Given records:
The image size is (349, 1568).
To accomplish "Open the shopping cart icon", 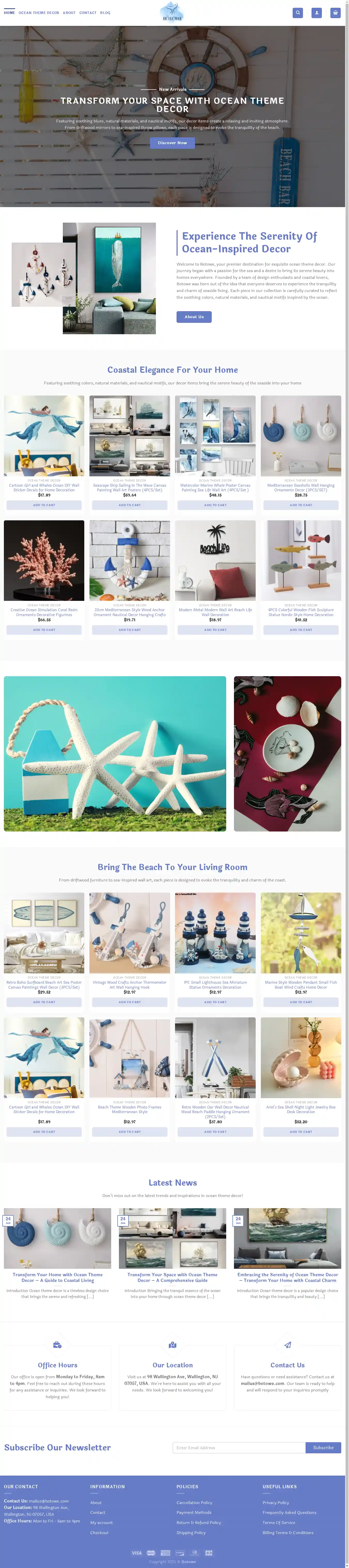I will coord(335,12).
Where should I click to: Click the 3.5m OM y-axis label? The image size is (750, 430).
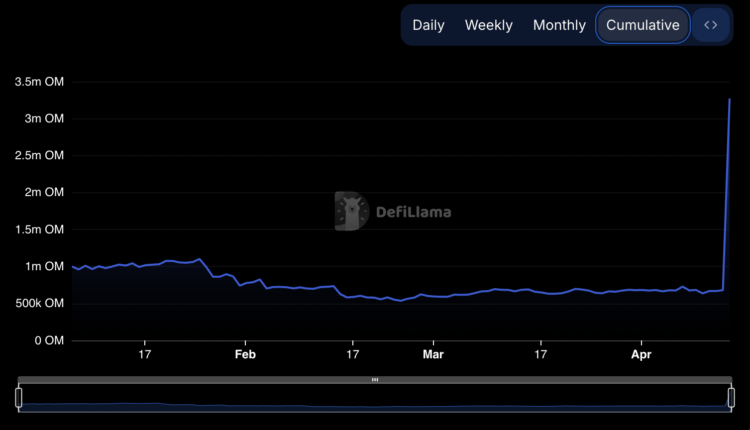point(40,82)
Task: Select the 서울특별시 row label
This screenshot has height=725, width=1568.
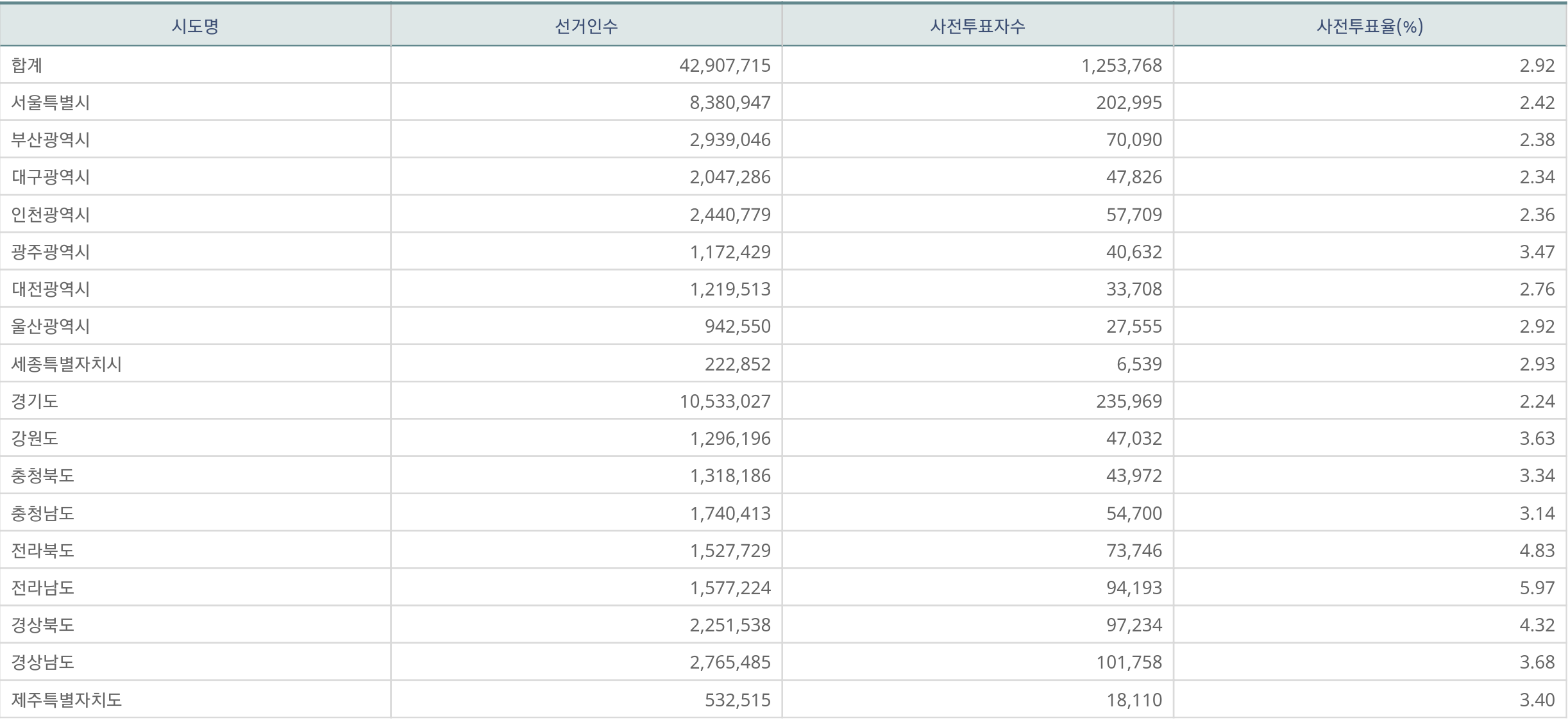Action: [51, 103]
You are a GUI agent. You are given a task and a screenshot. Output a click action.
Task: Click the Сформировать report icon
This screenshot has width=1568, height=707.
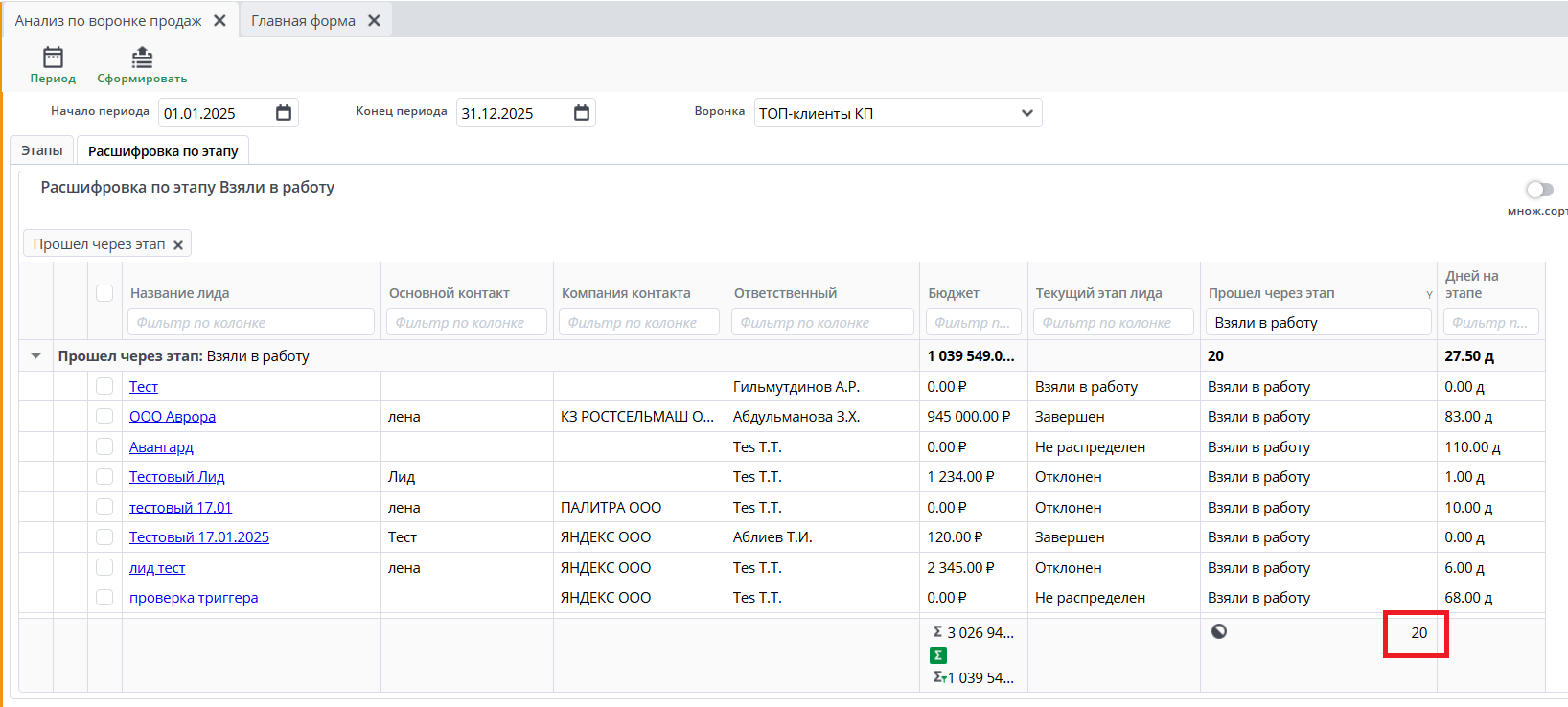tap(142, 58)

Work instruction: Everything from the line with "You are a GUI" through the end of the listing above, both ends included, should be set down exactly; copy nothing else, and skip the pictures.

Answer:
You are a GUI agent. You are given a task and a screenshot. Output a click action.
Task: Click the Сформировать report icon
This screenshot has width=1568, height=707.
tap(142, 58)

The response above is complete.